_Input records_
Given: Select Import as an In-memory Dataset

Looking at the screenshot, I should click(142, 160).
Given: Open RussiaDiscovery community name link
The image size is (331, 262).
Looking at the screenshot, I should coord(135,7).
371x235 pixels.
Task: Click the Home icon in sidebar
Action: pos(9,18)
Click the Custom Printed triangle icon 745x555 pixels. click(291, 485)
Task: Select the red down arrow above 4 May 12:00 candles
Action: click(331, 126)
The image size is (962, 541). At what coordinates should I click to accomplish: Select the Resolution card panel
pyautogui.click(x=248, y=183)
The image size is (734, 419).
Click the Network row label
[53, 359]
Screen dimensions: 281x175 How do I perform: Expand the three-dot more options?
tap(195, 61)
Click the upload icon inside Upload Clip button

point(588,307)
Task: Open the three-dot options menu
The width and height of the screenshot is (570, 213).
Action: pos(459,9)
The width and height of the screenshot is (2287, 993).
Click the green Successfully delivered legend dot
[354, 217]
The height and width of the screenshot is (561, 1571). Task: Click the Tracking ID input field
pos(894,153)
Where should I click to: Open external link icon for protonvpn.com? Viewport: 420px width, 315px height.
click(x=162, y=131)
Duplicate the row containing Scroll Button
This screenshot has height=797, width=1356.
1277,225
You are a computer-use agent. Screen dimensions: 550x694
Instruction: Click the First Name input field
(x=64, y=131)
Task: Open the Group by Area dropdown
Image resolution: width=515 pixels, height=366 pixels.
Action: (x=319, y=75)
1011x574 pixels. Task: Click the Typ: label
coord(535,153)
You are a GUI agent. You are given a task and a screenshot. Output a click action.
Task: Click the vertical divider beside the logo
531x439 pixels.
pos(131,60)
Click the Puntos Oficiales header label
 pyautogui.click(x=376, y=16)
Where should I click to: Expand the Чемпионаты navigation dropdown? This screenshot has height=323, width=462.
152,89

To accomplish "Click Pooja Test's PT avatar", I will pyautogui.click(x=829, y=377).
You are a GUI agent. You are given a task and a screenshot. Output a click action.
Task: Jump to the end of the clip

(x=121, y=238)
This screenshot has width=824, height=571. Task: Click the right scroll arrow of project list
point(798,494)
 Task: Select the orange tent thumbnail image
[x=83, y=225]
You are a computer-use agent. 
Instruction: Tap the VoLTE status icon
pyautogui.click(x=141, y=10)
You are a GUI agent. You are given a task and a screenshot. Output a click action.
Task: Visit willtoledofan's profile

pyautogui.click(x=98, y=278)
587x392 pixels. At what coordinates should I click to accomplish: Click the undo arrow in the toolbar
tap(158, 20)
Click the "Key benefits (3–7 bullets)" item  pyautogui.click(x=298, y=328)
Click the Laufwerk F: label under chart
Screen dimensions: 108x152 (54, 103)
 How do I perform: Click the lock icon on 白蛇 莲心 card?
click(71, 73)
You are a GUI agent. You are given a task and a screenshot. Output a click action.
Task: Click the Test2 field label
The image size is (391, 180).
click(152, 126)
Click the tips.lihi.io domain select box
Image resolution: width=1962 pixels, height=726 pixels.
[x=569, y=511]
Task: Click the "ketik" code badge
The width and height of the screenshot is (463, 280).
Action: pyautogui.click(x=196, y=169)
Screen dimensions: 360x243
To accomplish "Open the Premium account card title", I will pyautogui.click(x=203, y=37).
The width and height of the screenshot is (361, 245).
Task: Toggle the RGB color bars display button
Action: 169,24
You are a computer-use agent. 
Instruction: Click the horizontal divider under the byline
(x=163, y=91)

_Your instructions_
The material above needs to be copied out in full, exactly as given.

_Written answer_
Given: Select Import as an In-memory Dataset

Looking at the screenshot, I should click(142, 160).
Given: Open RussiaDiscovery community name link
The image size is (331, 262).
Looking at the screenshot, I should coord(135,7).
371x235 pixels.
Task: Click the Home icon in sidebar
Action: pos(9,18)
Click the Custom Printed triangle icon 745x555 pixels. click(291, 485)
Task: Select the red down arrow above 4 May 12:00 candles
Action: click(331, 126)
The image size is (962, 541). At what coordinates should I click to accomplish: Select the Resolution card panel
pyautogui.click(x=248, y=183)
The image size is (734, 419).
Click the Network row label
[53, 359]
Screen dimensions: 281x175 How do I perform: Expand the three-dot more options?
tap(195, 61)
Click the upload icon inside Upload Clip button

point(588,307)
Task: Open the three-dot options menu
The width and height of the screenshot is (570, 213).
Action: pos(459,9)
The width and height of the screenshot is (2287, 993).
Click the green Successfully delivered legend dot
[354, 217]
The height and width of the screenshot is (561, 1571). Task: Click the Tracking ID input field
pos(894,153)
Where should I click to: Open external link icon for protonvpn.com? Viewport: 420px width, 315px height.
click(x=162, y=131)
Duplicate the row containing Scroll Button
This screenshot has height=797, width=1356.
1277,225
You are a computer-use agent. Screen dimensions: 550x694
Instruction: Click the First Name input field
(x=64, y=131)
Task: Open the Group by Area dropdown
Image resolution: width=515 pixels, height=366 pixels.
Action: (x=319, y=75)
1011x574 pixels. Task: Click the Typ: label
coord(535,153)
You are a GUI agent. You are given a task and a screenshot. Output a click action.
Task: Click the vertical divider beside the logo
531x439 pixels.
pos(131,60)
Click the Puntos Oficiales header label
 pyautogui.click(x=376, y=16)
Where should I click to: Expand the Чемпионаты navigation dropdown? This screenshot has height=323, width=462.
152,89

To accomplish "Click Pooja Test's PT avatar", I will pyautogui.click(x=829, y=377).
You are a GUI agent. You are given a task and a screenshot. Output a click action.
Task: Jump to the end of the clip

(x=121, y=238)
This screenshot has width=824, height=571. Task: Click the right scroll arrow of project list
point(798,494)
 Task: Select the orange tent thumbnail image
[x=83, y=225]
You are a computer-use agent. 
Instruction: Tap the VoLTE status icon
pyautogui.click(x=141, y=10)
You are a GUI agent. You are given a task and a screenshot. Output a click action.
Task: Visit willtoledofan's profile

pyautogui.click(x=98, y=278)
587x392 pixels. At what coordinates should I click to accomplish: Click the undo arrow in the toolbar
tap(158, 20)
Click the "Key benefits (3–7 bullets)" item  pyautogui.click(x=298, y=328)
Click the Laufwerk F: label under chart
Screen dimensions: 108x152 (54, 103)
 How do I perform: Click the lock icon on 白蛇 莲心 card?
click(71, 73)
You are a GUI agent. You are given a task and a screenshot. Output a click action.
Task: Click the Test2 field label
The image size is (391, 180).
click(152, 126)
Click the tips.lihi.io domain select box
Image resolution: width=1962 pixels, height=726 pixels.
[x=569, y=511]
Task: Click the "ketik" code badge
The width and height of the screenshot is (463, 280).
Action: pyautogui.click(x=196, y=169)
Screen dimensions: 360x243
To accomplish "Open the Premium account card title", I will pyautogui.click(x=203, y=37).
The width and height of the screenshot is (361, 245).
Task: Toggle the RGB color bars display button
Action: 169,24
You are a computer-use agent. 
Instruction: Click the horizontal divider under the byline
(x=163, y=91)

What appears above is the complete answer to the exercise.